:: Work instructions ::
Turn the listing's lines into a Markdown table with the columns Row and Line, starting at the line with "You are a computer-use agent. Screen" and ending at the line with "click(326, 69)", both included. Put one line per row, number the rows, and skip any blank lines.
— Begin Listed records —
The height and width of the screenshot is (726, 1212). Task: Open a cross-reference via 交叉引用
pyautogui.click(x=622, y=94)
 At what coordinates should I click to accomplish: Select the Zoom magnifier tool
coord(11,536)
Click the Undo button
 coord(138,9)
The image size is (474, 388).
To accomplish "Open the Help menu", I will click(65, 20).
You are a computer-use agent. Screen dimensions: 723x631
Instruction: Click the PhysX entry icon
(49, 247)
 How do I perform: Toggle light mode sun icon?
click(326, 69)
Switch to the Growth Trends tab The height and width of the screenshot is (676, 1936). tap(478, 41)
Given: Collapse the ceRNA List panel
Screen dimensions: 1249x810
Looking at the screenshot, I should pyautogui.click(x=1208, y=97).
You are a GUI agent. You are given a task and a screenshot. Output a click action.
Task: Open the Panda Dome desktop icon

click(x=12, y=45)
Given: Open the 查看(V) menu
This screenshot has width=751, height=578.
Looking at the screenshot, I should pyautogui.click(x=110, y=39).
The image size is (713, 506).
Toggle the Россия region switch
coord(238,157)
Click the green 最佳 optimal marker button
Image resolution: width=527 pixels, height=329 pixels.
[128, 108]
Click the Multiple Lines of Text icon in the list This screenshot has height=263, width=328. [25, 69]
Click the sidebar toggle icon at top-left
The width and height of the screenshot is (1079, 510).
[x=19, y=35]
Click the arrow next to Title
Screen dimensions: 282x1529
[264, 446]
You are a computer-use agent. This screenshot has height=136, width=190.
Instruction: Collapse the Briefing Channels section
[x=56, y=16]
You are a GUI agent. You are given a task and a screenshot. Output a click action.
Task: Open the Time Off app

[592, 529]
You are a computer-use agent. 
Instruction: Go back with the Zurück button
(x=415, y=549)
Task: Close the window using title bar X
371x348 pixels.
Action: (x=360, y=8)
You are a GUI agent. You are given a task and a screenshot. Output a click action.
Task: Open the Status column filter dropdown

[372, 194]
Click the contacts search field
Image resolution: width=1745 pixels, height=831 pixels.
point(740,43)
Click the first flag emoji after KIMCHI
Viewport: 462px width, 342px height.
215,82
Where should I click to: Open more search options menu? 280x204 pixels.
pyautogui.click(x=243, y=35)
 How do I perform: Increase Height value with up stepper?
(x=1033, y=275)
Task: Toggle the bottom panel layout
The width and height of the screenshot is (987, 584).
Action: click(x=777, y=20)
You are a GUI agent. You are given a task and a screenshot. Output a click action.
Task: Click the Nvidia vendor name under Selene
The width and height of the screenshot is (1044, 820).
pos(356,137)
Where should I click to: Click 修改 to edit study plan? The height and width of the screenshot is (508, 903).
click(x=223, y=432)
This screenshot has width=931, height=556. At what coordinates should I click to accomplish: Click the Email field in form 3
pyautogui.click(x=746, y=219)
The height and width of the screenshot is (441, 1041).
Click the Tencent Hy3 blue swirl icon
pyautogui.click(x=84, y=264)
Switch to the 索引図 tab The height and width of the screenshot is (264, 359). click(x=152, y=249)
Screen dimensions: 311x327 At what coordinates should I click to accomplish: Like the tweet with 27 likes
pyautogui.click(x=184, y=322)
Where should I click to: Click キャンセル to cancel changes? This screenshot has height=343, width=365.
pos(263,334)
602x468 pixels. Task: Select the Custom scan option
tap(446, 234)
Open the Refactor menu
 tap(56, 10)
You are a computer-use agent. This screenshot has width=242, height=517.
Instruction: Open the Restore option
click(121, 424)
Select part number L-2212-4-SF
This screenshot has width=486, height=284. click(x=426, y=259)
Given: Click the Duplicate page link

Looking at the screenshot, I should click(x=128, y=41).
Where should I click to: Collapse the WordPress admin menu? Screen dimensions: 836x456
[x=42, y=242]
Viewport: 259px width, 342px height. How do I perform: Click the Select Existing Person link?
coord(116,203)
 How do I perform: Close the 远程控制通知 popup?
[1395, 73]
— End Listed records —
:: Worked answer ::
| Row | Line |
|---|---|
| 1 | You are a computer-use agent. Screen dimensions: 723x631 |
| 2 | Instruction: Click the PhysX entry icon |
| 3 | (49, 247) |
| 4 |  How do I perform: Toggle light mode sun icon? |
| 5 | click(326, 69) |